[[ Extract, beginning ]]

Zuo Z, Meng Q, Cui J, Guo K, Bian H
School of Orthopedics and Traumatology, Henan University of Traditional Chinese Medicine, Department of Rheumatology//Henan Provincial Hospital of Traditional Chinese Medicine, Zhengzhou 450008, China.
Henan Key Laboratory of Zhang Zhongjing Formulae and Herbs for Immunoregulation, Nanyang Institute of Technology, Nanyang 473004, China.
Nan Fang Yi Ke Da Xue Xue Bao. 2024 May 20;44(5):920-929. doi: 10.12122/j.issn.1673-4254.2024.05.14.
To establish a diagnostic model for scleroderma by combining machine learning and artificial neural network based on mitochondria-related genes.
The GSE95065 and GSE59785 datasets of scleroderma from GEO database were used for analyzing expressions of mitochondria-related genes, and the differential genes were identified by Random forest, LASSO regression and SVM algorithms. Based on these differential genes, an artificial neural network model was constructed, and its diagnostic accuracy was evaluated by 10-fold crossover verification and ROC curve analysis using the verification dataset GSE76807. The mRNA expressions of the key genes were verified by RT-qPCR in a mouse model of scleroderma. The CIBERSORT algorithm was used to estimate the bioinformatic association between scleroderma and the screened biomarkers.

[[ Extract, end ]]

* Problem requirements
In the scleroderma abstract, which dataset was used to verify the neural network model's diagnostic accuracy?

[[ Dataset excerpts, beginning ]]

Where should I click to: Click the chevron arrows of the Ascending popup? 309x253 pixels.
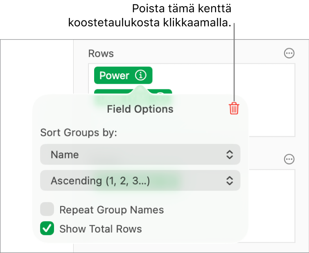(230, 181)
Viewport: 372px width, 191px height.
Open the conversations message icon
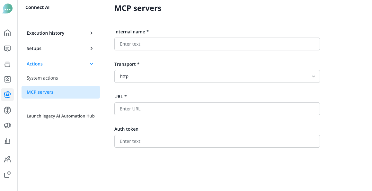7,48
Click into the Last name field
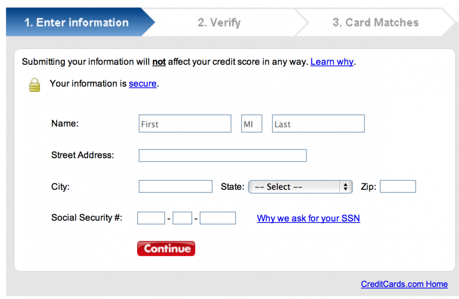Image resolution: width=459 pixels, height=299 pixels. (318, 124)
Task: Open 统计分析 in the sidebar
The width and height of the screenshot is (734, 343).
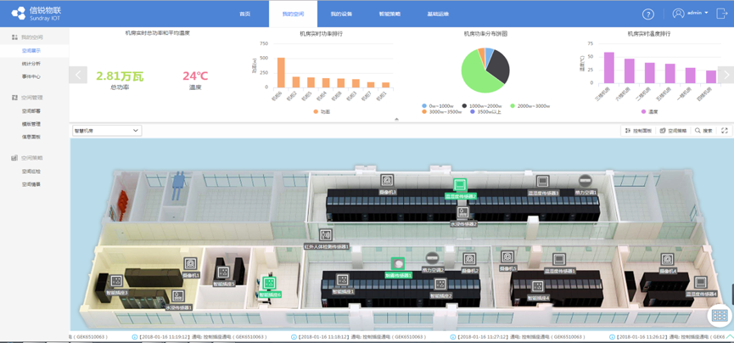Action: tap(31, 64)
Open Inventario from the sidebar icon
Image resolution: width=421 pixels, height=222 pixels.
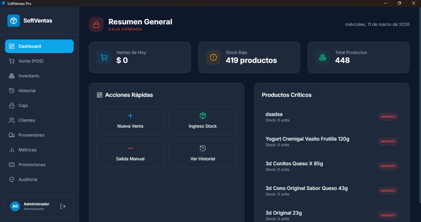tap(12, 76)
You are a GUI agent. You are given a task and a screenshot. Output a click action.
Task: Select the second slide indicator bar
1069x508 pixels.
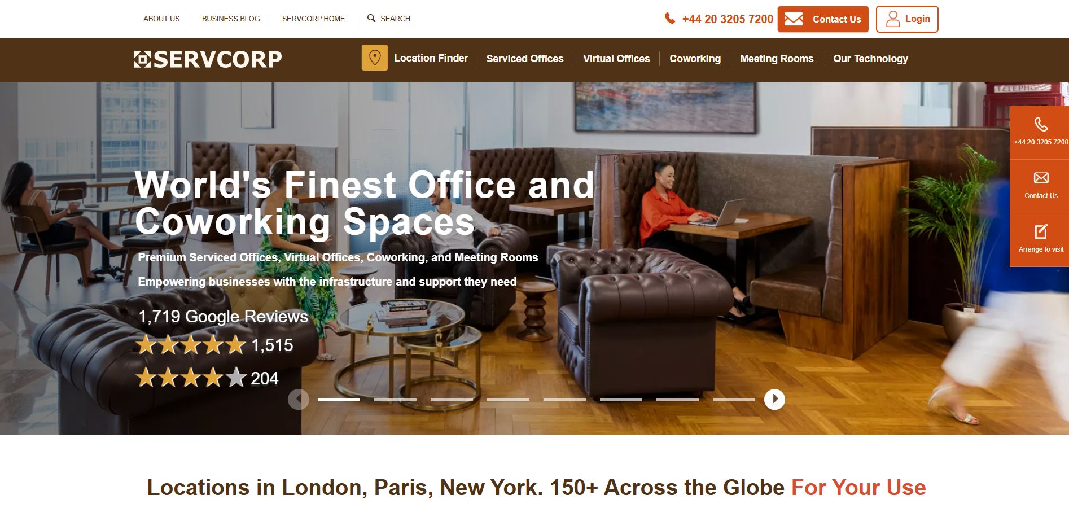pyautogui.click(x=395, y=400)
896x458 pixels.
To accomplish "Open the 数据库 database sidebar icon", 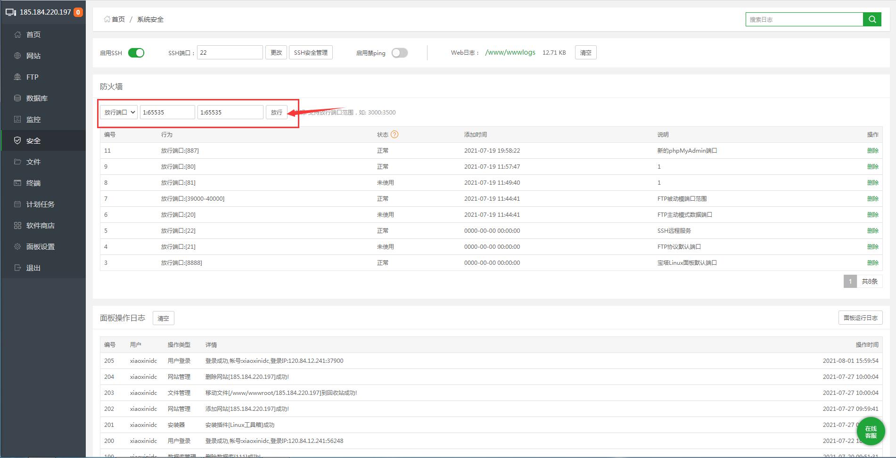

[[ Dataset excerpts, end ]]

* Result of this exercise
GSE76807